- Conference: Northeast Conference
- Record: 7–24 (6–10 NEC)
- Head coach: Nick DiPillo (1st season);
- Assistant coaches: Katie Kolinski; Casey Filiault; Mya Jackson;
- Home arena: Le Moyne Events Center

= 2024–25 Le Moyne Dolphins women's basketball team =

American college basketball season

The 2024–25 Le Moyne Dolphins women's basketball team represented Le Moyne College during the 2024–25 NCAA Division I women's basketball season. The Dolphins, led by first-year head coach Nick DiPillo, played their home games on Ted Grant Court in the Le Moyne Events Center in DeWitt, New York (Note: Though the campus, including the Le Moyne Events Center, has a Syracuse mailing address it lies within the adjacent town of DeWitt.) as second-year members of the Northeast Conference (NEC) and as an NCAA Division I program.

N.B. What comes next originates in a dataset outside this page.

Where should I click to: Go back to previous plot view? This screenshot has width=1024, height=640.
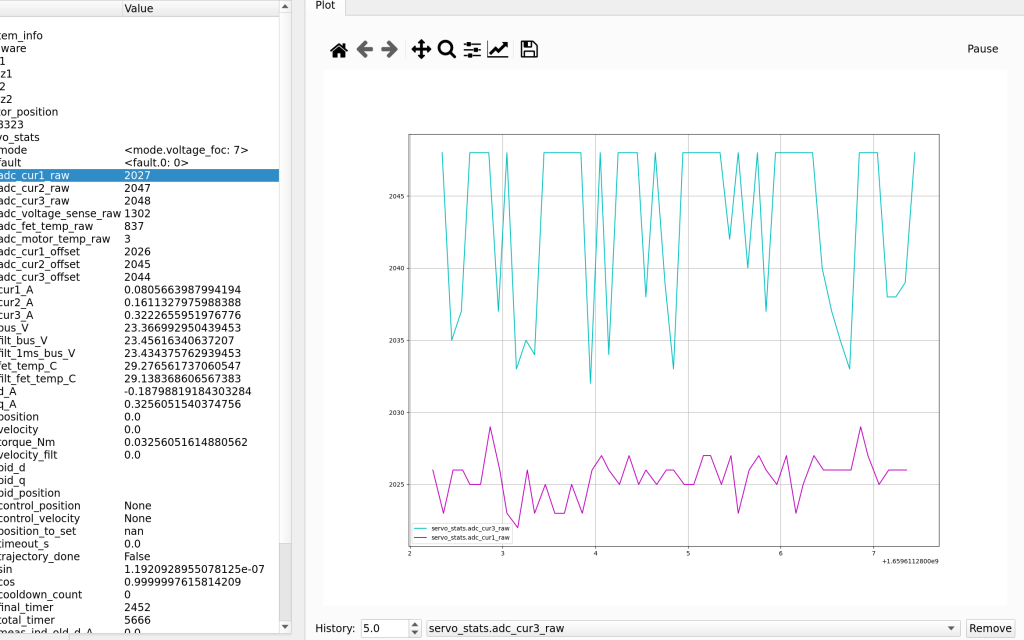click(365, 50)
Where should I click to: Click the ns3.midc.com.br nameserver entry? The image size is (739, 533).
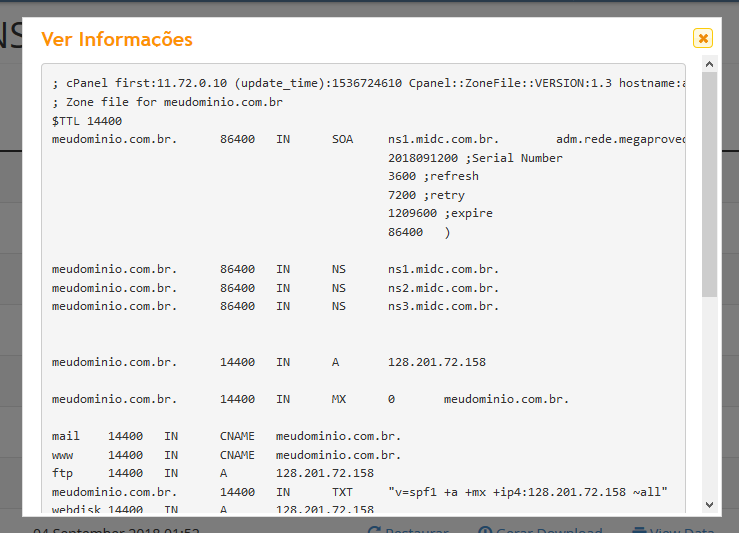[443, 306]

The Dolphins finished the season with a 7–24 record, 6–10 in NEC play, to finish in a three-way tie for fifth place. In the NEC tournament, they defeated Saint Francis in the quarterfinals before being eliminated by Stonehill in the semifinals.

==Previous season==
The Dolphins finished the 2023–24 season 18–15, 14–2 in NEC play, to finish in second place. They were bested by top seed Sacred Heart in the championship of the NEC tournament. The Dolphins received an automatic bid to the WNIT, where they were defeated by Niagara in the first round.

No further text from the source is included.